Saved data entries
━━━━━━━━━━━━━━━━
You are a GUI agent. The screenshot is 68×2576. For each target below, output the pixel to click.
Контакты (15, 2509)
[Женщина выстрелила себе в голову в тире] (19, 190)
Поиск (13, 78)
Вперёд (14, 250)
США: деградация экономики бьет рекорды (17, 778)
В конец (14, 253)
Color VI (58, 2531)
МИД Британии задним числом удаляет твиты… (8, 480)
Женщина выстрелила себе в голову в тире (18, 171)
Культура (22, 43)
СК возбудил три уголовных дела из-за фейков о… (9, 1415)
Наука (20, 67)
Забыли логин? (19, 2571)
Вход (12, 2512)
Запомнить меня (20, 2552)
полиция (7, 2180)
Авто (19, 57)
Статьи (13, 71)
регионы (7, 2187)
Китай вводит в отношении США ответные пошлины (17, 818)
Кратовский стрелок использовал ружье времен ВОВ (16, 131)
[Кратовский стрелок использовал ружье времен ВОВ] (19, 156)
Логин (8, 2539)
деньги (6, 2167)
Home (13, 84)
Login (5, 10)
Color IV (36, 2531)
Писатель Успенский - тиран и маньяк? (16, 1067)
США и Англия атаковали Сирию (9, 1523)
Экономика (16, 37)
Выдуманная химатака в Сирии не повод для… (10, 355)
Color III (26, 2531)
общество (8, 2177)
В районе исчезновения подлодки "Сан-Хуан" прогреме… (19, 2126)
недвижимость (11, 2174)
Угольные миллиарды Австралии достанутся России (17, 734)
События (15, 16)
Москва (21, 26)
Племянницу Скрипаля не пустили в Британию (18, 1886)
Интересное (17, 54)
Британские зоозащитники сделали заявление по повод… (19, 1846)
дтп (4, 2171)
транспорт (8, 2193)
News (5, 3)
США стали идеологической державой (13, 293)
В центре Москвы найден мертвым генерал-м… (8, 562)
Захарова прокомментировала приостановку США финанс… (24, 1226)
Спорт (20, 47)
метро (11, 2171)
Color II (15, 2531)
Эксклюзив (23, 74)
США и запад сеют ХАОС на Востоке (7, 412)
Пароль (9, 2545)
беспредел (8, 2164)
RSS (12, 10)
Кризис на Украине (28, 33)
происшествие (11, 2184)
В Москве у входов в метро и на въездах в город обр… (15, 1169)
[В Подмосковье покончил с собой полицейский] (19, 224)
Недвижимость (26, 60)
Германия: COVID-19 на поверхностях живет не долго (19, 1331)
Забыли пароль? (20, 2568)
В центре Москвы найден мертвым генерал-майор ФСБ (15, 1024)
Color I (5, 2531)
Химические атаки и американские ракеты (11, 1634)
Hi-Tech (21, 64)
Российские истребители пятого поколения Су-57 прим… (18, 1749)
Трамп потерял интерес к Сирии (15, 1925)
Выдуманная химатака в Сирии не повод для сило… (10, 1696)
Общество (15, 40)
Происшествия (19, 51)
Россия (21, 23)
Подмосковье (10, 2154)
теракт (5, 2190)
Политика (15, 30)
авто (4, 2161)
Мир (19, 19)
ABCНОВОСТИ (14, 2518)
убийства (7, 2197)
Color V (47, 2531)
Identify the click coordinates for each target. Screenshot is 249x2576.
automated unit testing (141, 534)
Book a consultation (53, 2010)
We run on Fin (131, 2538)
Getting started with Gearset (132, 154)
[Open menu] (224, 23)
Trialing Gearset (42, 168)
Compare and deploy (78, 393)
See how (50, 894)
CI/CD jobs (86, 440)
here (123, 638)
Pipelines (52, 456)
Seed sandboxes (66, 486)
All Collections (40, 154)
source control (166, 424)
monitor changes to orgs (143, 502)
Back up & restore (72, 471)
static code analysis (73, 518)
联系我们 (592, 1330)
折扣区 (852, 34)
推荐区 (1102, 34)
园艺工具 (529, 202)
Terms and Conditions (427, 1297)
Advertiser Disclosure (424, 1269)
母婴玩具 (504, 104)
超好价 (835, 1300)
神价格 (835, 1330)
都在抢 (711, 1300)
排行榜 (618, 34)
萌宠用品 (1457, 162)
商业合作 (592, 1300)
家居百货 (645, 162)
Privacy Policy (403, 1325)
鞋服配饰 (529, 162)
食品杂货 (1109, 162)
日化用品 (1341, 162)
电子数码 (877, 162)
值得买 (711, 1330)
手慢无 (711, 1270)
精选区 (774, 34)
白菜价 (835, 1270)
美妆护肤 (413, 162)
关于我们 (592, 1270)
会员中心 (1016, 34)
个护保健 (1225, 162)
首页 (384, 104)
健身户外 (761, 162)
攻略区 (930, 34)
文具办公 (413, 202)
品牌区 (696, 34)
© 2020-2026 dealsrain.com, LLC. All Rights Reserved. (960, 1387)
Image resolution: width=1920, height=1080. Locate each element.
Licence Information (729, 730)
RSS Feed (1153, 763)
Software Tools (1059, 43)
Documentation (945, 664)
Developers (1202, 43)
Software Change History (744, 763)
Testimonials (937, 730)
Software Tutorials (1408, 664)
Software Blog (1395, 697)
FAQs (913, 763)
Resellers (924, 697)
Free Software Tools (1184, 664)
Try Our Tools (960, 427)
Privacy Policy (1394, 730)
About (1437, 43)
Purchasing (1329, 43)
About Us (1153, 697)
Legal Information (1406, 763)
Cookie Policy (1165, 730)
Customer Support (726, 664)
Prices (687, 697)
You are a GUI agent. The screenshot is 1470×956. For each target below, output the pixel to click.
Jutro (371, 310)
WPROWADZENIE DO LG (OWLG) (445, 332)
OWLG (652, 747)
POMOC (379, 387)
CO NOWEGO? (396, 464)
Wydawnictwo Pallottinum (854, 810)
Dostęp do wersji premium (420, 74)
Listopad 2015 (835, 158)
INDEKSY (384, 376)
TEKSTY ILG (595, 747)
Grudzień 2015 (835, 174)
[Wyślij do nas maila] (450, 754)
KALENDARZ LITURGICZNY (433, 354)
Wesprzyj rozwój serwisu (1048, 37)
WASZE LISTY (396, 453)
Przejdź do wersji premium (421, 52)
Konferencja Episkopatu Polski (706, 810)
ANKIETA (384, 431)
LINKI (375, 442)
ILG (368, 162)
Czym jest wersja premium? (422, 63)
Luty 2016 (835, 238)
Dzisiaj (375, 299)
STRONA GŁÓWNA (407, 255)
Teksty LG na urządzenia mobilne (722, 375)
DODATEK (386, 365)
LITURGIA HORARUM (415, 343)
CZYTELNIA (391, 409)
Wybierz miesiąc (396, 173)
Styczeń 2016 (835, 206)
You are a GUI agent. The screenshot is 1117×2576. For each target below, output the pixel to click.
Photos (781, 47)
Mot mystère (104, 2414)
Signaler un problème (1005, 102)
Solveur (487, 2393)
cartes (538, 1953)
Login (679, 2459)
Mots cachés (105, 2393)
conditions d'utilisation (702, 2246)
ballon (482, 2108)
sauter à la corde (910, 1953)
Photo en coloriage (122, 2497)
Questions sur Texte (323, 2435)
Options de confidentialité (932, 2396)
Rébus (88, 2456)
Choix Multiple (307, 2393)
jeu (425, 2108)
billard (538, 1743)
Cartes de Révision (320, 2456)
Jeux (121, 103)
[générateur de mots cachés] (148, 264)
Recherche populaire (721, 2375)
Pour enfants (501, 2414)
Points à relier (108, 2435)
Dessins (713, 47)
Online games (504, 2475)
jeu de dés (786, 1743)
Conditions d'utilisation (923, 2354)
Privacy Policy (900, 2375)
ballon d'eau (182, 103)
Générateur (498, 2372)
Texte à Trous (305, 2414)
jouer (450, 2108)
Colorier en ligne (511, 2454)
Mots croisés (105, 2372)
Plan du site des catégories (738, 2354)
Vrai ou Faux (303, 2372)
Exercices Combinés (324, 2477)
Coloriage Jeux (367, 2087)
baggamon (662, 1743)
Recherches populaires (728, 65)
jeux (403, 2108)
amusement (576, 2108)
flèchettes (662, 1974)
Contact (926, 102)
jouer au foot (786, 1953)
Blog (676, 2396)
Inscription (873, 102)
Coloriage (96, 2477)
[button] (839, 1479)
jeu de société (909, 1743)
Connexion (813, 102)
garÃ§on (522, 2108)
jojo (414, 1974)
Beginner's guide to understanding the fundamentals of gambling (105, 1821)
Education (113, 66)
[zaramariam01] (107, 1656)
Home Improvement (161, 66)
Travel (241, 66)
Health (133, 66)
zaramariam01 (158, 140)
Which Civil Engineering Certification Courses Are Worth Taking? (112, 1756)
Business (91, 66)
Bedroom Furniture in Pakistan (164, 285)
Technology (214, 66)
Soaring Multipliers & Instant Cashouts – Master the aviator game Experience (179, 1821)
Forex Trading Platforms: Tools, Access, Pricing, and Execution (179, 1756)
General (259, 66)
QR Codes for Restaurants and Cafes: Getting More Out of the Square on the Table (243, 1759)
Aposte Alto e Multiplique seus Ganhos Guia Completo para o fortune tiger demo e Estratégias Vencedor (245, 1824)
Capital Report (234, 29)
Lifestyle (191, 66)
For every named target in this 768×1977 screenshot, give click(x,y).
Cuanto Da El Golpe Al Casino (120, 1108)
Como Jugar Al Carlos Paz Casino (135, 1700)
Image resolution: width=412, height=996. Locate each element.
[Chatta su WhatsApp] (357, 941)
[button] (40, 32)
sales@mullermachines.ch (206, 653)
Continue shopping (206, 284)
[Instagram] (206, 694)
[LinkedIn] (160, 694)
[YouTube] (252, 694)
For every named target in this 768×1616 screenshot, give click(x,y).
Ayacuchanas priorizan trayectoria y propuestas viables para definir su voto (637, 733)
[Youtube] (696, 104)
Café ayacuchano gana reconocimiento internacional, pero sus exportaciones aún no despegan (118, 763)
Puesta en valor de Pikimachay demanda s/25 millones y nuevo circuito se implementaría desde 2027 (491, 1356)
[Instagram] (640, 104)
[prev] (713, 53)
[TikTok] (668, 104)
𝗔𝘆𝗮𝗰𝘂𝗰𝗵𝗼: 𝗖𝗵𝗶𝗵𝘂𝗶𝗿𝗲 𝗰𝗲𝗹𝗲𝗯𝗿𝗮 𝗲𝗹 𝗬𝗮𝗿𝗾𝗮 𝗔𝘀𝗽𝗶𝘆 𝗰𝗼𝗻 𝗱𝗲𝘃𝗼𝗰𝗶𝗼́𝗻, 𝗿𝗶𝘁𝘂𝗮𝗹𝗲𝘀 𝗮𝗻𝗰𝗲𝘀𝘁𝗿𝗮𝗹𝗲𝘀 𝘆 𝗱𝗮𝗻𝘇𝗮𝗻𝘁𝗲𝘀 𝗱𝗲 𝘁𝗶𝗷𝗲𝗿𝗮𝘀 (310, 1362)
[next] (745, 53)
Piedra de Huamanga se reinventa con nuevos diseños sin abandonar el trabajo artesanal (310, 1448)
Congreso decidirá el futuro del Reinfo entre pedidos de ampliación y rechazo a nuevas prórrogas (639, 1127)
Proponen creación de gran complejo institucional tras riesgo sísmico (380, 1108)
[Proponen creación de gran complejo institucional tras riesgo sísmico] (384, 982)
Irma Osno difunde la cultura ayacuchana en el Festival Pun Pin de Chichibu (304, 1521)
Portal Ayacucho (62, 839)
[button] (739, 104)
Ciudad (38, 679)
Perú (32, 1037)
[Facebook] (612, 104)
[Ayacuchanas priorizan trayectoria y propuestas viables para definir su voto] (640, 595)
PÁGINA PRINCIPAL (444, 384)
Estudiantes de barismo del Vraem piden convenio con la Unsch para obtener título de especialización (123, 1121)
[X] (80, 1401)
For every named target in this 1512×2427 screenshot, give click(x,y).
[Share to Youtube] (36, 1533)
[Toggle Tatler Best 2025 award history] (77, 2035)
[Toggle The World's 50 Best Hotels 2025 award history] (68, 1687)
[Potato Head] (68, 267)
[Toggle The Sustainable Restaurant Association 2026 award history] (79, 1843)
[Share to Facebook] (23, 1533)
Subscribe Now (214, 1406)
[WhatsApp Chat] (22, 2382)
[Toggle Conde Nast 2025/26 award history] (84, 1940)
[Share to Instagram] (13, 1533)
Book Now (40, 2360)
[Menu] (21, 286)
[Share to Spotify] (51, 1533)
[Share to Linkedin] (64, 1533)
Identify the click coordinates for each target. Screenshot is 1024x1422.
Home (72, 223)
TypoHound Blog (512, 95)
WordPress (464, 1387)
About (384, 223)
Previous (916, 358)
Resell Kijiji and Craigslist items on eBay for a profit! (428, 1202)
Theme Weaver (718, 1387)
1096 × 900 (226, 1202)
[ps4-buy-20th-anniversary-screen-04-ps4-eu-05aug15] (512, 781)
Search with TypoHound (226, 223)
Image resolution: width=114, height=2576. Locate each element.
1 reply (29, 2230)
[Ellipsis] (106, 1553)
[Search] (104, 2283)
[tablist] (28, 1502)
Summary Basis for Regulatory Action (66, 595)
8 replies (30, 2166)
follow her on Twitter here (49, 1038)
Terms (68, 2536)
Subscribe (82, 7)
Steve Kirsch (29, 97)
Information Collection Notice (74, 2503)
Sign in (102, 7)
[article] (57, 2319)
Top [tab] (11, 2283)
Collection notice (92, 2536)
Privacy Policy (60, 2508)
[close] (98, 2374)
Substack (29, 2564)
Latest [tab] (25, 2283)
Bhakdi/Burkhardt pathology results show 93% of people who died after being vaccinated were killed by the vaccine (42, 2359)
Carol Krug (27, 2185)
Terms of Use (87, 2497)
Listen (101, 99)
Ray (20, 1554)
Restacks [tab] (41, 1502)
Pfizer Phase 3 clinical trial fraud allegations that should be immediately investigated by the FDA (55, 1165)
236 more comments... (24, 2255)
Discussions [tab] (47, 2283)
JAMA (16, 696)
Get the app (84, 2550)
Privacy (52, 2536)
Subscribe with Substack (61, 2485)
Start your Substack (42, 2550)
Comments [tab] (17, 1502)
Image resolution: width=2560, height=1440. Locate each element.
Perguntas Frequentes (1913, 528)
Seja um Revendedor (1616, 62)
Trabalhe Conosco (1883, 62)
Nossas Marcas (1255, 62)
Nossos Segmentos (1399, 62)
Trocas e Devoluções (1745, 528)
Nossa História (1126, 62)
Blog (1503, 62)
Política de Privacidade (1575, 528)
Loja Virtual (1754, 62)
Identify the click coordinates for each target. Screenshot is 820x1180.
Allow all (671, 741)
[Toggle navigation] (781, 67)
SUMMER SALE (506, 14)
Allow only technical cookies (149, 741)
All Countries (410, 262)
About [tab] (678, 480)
━━━━━━━━━━━━━━━━
What you should do
Beginning with the top line of the data above, output every line exactly until the one that contains "Писатель Успенский - тиран", and include that one too.

Answer section
You are a GUI agent. The screenshot is 68×2576. For each target below, output the pixel to click.
Контакты (15, 2509)
[Женщина выстрелила себе в голову в тире] (19, 190)
Поиск (13, 78)
Вперёд (14, 250)
США: деградация экономики бьет рекорды (17, 778)
В конец (14, 253)
Color VI (58, 2531)
МИД Британии задним числом удаляет твиты… (8, 480)
Женщина выстрелила себе в голову в тире (18, 171)
Культура (22, 43)
СК возбудил три уголовных дела из-за фейков о… (9, 1415)
Наука (20, 67)
Забыли логин? (19, 2571)
Вход (12, 2512)
Запомнить меня (20, 2552)
полиция (7, 2180)
Авто (19, 57)
Статьи (13, 71)
регионы (7, 2187)
Китай вводит в отношении США ответные пошлины (17, 818)
Кратовский стрелок использовал ружье времен ВОВ (16, 131)
[Кратовский стрелок использовал ружье времен ВОВ] (19, 156)
Логин (8, 2539)
деньги (6, 2167)
Home (13, 84)
Login (5, 10)
Color IV (36, 2531)
Писатель Успенский - тиран и маньяк? (16, 1067)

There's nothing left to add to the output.